In data communication problems, such as routing, quality-of-service routing, geocasting, multicasting, and broadcasting, the primary goal is to successfully fulfill a given communication task between nodes in an ad hoc network. The secondary task is to minimize the communication overhead (since bandwidth in wireless communication is typically limited) and power consumption by battery operated nodes. In service access problem, which also can be treated as a data communication problem, the primary goal is to provide or receive service from a fixed infrastructure with other hosts serving as relays if necessary. An example is wireless Internet access where packets are allowed to make multiple hops from machine to machine to get to/from the Internet.
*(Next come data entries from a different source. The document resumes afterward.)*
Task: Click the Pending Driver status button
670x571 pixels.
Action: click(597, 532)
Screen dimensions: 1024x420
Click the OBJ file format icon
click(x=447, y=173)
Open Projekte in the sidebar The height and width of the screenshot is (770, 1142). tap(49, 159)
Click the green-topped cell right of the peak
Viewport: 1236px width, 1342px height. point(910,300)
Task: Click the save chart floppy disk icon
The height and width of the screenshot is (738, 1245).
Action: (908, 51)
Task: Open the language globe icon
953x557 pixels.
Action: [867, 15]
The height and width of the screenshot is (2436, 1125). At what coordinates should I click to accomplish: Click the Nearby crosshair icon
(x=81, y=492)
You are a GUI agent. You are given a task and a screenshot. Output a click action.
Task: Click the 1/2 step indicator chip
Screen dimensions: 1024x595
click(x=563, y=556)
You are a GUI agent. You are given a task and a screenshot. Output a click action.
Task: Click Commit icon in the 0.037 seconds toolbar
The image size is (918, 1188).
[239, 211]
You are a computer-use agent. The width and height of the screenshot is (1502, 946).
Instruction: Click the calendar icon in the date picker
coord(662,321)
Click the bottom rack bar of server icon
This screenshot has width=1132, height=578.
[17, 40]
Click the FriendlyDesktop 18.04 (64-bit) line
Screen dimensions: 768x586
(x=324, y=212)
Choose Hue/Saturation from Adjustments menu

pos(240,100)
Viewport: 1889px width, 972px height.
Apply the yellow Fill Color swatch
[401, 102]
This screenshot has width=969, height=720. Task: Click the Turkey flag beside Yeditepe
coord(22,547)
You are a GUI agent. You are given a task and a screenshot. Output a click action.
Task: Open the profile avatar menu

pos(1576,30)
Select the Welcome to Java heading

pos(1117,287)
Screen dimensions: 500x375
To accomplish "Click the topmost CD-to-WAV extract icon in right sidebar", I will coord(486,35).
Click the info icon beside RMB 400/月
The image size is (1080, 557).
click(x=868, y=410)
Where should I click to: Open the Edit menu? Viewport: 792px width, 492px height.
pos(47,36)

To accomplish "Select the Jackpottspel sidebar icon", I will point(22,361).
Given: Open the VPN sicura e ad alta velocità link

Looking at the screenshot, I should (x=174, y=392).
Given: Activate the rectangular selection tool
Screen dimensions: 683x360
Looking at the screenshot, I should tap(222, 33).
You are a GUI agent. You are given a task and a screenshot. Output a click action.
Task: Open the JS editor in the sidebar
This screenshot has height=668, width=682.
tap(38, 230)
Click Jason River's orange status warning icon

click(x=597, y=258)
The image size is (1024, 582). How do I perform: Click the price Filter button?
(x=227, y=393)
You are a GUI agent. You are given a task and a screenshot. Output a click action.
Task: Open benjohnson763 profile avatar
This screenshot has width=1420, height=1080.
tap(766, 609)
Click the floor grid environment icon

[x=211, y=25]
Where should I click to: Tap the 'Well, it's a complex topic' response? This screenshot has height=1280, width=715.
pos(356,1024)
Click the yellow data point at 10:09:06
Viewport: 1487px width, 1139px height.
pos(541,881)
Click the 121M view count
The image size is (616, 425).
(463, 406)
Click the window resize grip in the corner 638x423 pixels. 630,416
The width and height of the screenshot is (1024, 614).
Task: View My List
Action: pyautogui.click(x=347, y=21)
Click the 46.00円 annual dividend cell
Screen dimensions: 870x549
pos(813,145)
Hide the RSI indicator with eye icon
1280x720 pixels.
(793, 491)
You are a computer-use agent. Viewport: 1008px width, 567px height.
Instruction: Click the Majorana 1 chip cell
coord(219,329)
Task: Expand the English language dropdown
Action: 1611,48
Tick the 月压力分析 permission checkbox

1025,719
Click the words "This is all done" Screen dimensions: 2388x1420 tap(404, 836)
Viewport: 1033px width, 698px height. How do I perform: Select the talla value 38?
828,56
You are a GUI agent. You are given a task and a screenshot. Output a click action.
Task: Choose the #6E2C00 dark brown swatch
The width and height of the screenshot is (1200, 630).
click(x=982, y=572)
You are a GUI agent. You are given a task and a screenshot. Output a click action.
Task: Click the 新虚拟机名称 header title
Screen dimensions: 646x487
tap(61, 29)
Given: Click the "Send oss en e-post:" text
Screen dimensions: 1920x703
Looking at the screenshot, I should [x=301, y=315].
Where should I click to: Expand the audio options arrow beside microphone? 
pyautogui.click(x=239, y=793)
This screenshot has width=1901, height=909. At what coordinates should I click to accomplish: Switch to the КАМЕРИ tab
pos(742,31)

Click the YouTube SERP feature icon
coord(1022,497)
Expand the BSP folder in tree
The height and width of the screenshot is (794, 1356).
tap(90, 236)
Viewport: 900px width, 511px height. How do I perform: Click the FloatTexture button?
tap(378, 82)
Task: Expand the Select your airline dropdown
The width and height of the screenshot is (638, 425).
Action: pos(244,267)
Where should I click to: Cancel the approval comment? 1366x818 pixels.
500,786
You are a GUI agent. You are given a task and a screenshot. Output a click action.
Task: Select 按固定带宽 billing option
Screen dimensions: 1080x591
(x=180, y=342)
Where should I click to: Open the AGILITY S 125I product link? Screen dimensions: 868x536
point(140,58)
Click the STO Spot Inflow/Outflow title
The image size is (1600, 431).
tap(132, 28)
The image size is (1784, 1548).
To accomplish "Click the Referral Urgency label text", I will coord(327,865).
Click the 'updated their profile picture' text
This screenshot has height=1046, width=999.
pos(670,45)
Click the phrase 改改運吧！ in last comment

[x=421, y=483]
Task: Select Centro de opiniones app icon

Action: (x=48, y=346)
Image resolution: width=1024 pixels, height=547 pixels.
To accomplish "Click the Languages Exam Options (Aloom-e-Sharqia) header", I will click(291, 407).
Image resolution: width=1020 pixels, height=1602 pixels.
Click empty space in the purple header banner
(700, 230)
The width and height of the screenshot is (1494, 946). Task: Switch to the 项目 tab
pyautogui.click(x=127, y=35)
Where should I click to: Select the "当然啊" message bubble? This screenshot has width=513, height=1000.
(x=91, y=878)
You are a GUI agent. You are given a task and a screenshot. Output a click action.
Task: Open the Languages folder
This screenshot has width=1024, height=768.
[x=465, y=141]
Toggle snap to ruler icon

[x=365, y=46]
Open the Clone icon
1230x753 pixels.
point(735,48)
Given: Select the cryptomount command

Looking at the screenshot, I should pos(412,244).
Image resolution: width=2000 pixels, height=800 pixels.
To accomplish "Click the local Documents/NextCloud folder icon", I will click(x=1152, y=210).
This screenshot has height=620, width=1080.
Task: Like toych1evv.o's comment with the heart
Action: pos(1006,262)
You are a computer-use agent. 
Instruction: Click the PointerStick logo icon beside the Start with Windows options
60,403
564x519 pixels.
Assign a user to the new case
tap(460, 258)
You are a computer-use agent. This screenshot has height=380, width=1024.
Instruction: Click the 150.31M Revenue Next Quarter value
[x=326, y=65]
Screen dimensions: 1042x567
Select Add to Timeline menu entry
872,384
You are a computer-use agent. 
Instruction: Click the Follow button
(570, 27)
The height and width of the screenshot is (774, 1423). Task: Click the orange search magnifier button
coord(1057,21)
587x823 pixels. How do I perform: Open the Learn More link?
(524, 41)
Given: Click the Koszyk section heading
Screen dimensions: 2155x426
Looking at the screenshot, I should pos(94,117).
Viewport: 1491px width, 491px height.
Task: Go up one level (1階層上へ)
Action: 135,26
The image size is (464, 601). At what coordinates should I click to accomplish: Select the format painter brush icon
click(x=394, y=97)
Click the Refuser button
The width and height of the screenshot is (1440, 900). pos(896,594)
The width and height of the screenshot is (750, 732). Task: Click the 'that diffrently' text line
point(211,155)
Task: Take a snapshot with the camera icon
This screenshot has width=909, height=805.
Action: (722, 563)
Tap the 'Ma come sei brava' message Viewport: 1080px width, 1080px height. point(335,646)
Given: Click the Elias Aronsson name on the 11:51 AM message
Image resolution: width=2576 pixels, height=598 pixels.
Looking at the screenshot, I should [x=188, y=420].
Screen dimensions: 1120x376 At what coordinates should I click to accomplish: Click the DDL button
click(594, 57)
Topology control problems are further subdivided into neighbour discovery and network organization problems. In the neighbour discovery problem, the problem is to detect neighboring nodes located within transmission radius. For example, sensors thrown into the field may be pre-programmed to start functioning at certain time, and their first task is then to detect neighboring sensors. In the network organization problem, each node should decide what communication links to establish with neighbouring nodes (an example is Bluetooth scatternet formation problem), and what power management schemes to adopt (examples are ‘sleep’ period operations and adjusting transmission radii).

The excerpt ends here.